Citi analyst George Friedlander wrote in an Aug. 19 note that now is a good time to buy short-maturity tobacco bonds. "The yield pick up looks extremely attractive, compared to depressed U.S. Treasury levels," he said.

Not everyone agrees that now is the time to jump into tobacco bonds. Chris Ryon, portfolio manager at Thornburg Investment Management, said tobacco yields are on the rise again as a "memo of understanding" dispute earlier this year regarding payments from participating cigarette manufacturers to states appears to be falling apart.

When it was initially struck, the agreement — in which participating manufacturers decided to split the disputed payment with the states in return for better market-share protection — looked like it would pass and yields fell. Ryon said since then, yields have risen as several large states have chosen not to sign the agreement.

"Yields on most tobacco securities have reversed course and are increasing in the face of historic low yields on Treasuries and declining yields on high-grade municipals," he said.

Ryon is not buying tobacco bonds now, even though he has owned them in the past. "I think they are a risky asset to own and you have to be ready to endure a lot of volatility," he said.

Richard Larkin, director of credit analysis at Herbert J. Sims, said the Golden State corporation, the Buckeye authority, and the Virginia Tobacco Settlement Financing Corp. will all be forced to dip into reserves in order to make interest payments by the end of this year.

But "while the need to use reserve funds to meet minimum debt service requirements is troublesome, it does not mean that any tobacco bonds, including those of Golden State, Virginia, and Ohio's Buckeye, are in danger of imminent default," he added.
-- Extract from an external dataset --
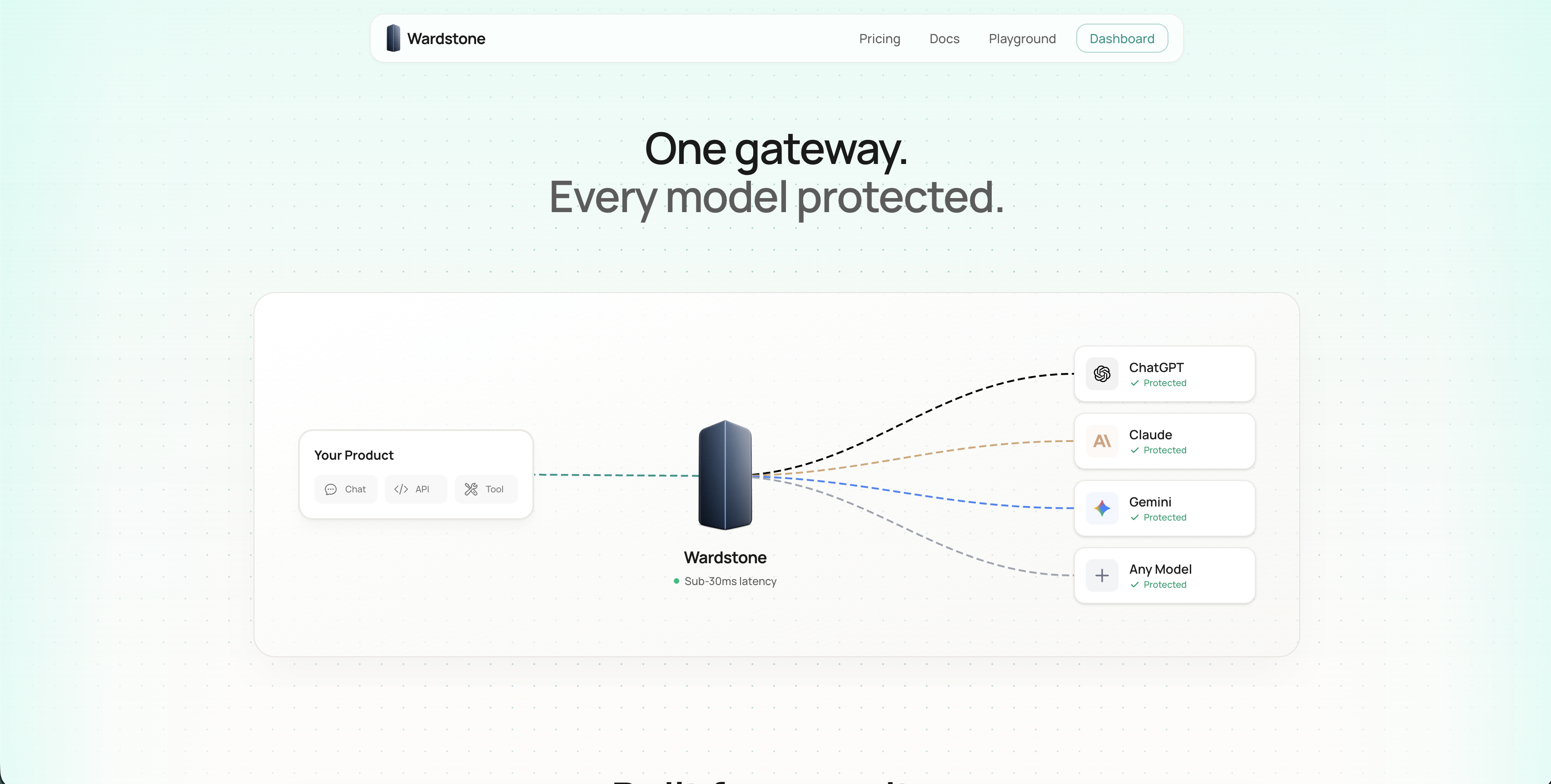Select the Tool chip in Your Product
Larkin said that a lot of the default risk comes in the long end of the curve — after 2025 or 2030 — when tobacco issuers may have to go to the reserve funds to meet minimum payments.

While Larkin is not buying tobacco bonds now, he says at some point prices could create a buying opportunity.

As an example, he said if an investor could buy a tobacco bond for 50 cents on the dollar, and make 10% a year for 30 years, the extra yield could totally offset the risk that principal might not be paid. If 2041 comes around and the investor doesn't get the principal back, they have still made enough in interest to compensate for the principal loss.

"Crudely speaking, it's like buying a 5% municipal bond and getting your original investment back over 30 years," Larkin said. "So at some point, these prices are attractive. But we're not there yet."